Please state how many lines in the records below contain the word "agent"; the number alone is the answer.

** Opening Data to use block **

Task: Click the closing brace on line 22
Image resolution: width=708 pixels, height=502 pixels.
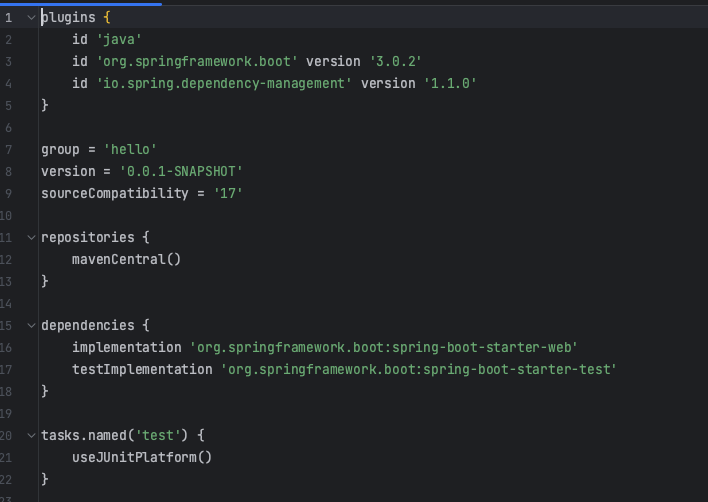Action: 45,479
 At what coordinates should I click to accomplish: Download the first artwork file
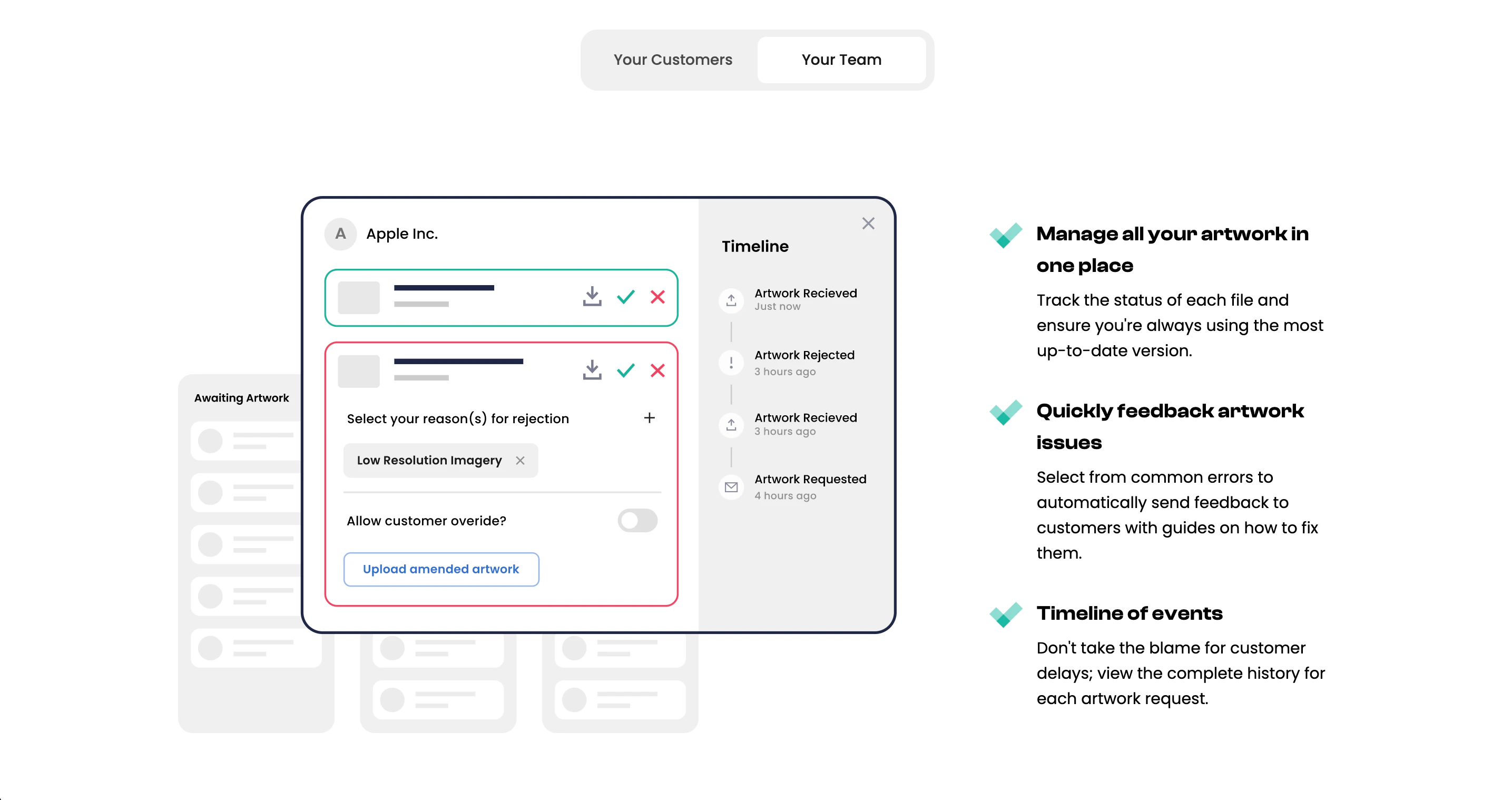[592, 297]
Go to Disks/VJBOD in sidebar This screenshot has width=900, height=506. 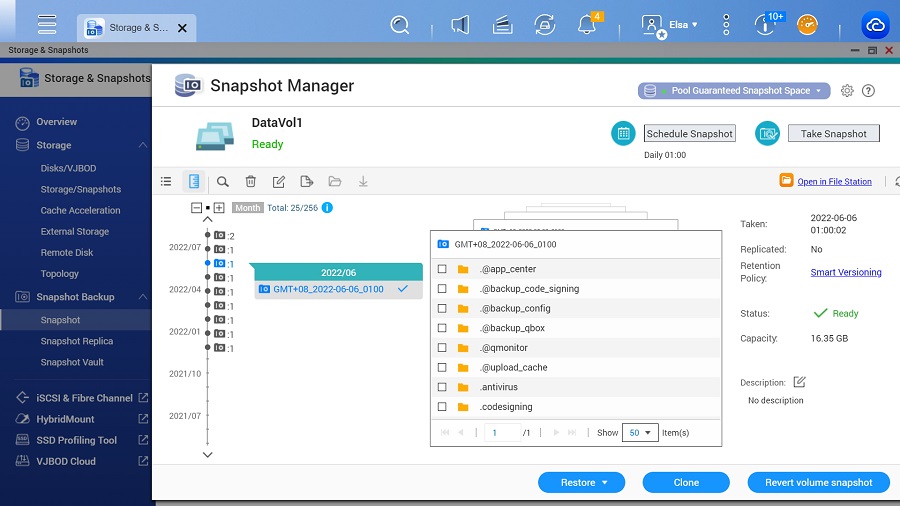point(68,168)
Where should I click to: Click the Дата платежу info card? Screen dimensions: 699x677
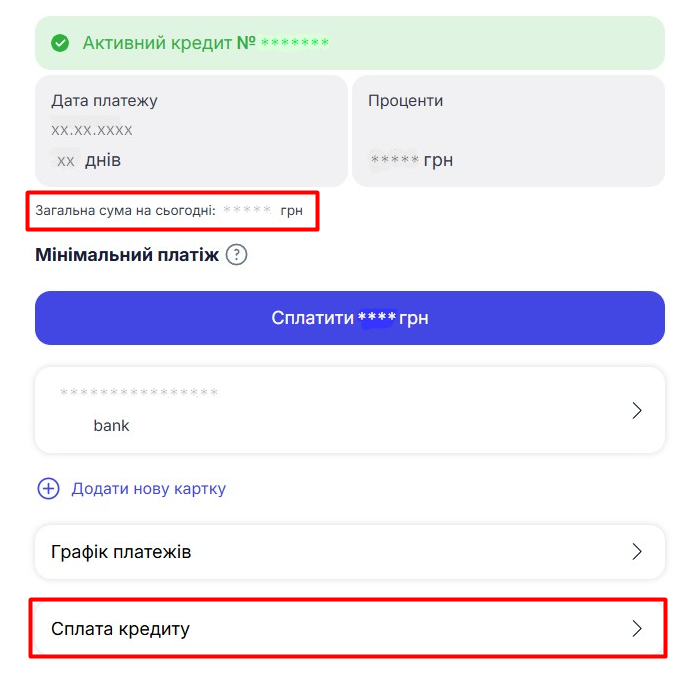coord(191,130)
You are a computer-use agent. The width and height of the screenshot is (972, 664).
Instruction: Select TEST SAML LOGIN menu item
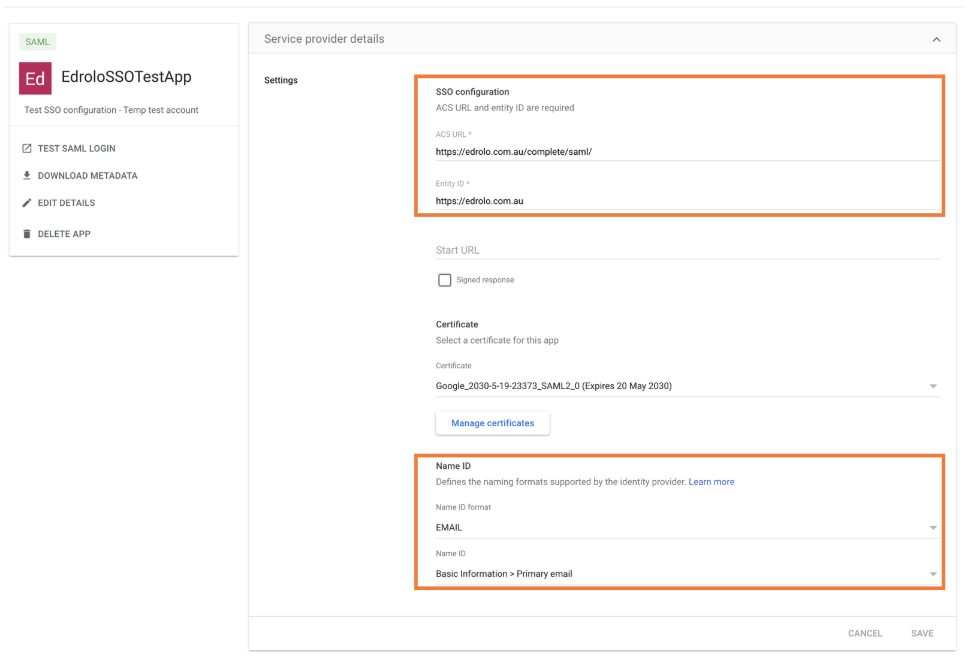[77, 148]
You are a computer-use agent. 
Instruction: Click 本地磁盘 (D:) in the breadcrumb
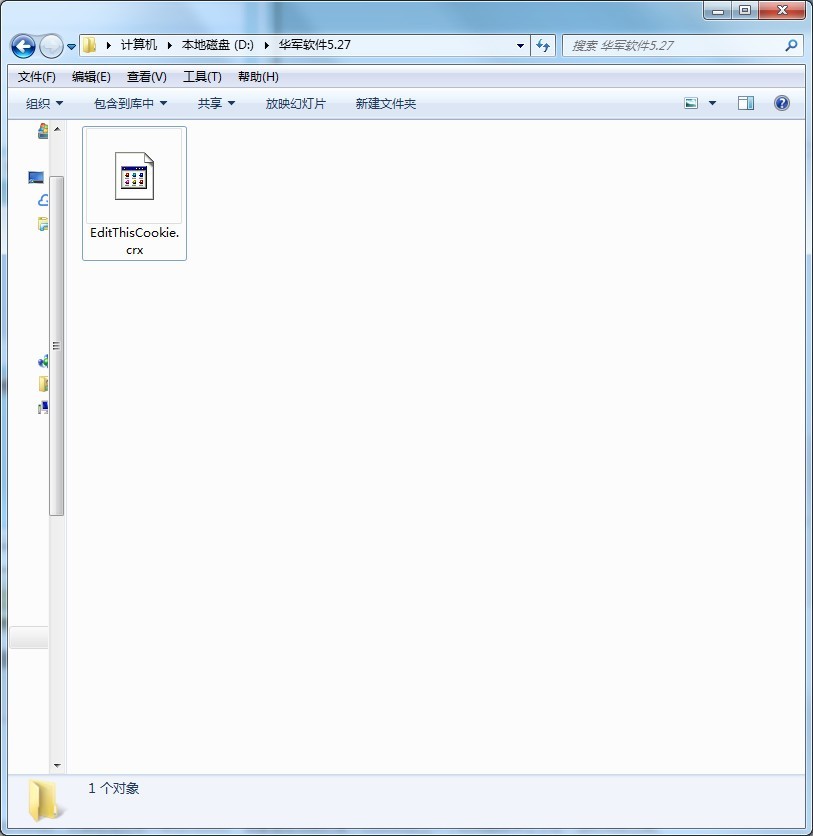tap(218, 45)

** Closing Data to use block **

Finished task>
2